The financial penalties are there. What would do it is longer prison terms for people that do this.
The Iranian arms dealer in the book spoke of not wanting to deal arms that could kill people. Is that how decent people justify these transactions?
When they think of war and weapons, they think of guns and bullets. They don’t think today’s technology to deliver the bullets and to protect people matters. They don’t think about it in terms they ought to. It all matters. If a pilot can be blinded by a countermeasure, like light, he will be killed. If a soldier [is] on the battlefield, and the other side has thermal vision … see Hamas coming out of the tunnels right now in Gaza. It all matters.
The key Iranian dealer in your book sounds like an otherwise decent man, that in his mind he was not breaking any laws.
He told me, if you go to another country and you drink alcohol, you violated the law from another country — you can’t drink in Iran. It’s not a very good analogy, but that is the point he made. He always argued that legally he was in the right. He was a smart man. He was not breaking any Iranian laws.

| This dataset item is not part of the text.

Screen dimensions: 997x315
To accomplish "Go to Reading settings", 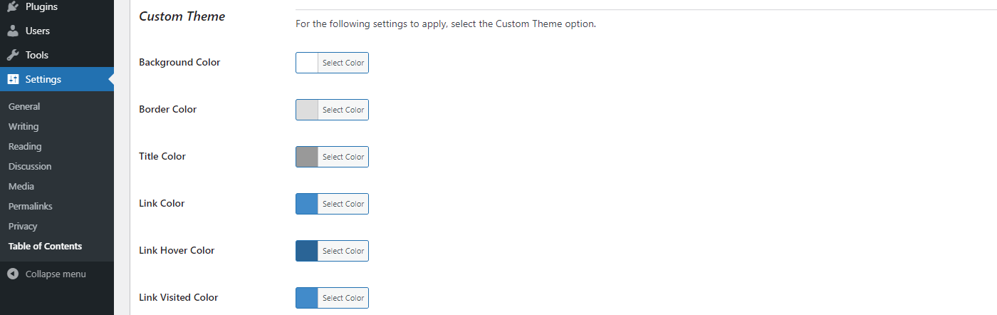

What is the future of arms dealing?
It’s hard to predict. Russia, China, Iran, North Korea, Pakistan … they tend to be the ones. The one that goes on and off the radar are Libya and Syria. You can see how it’s cyclical. We were mortal enemies with Russia, then we were friends, and now it’s complicated. Agents have done cases where they are investigating someone and geopolitics change, and what do you do? The rules and sanctions change, and it’s no longer a crime and no longer an embargo.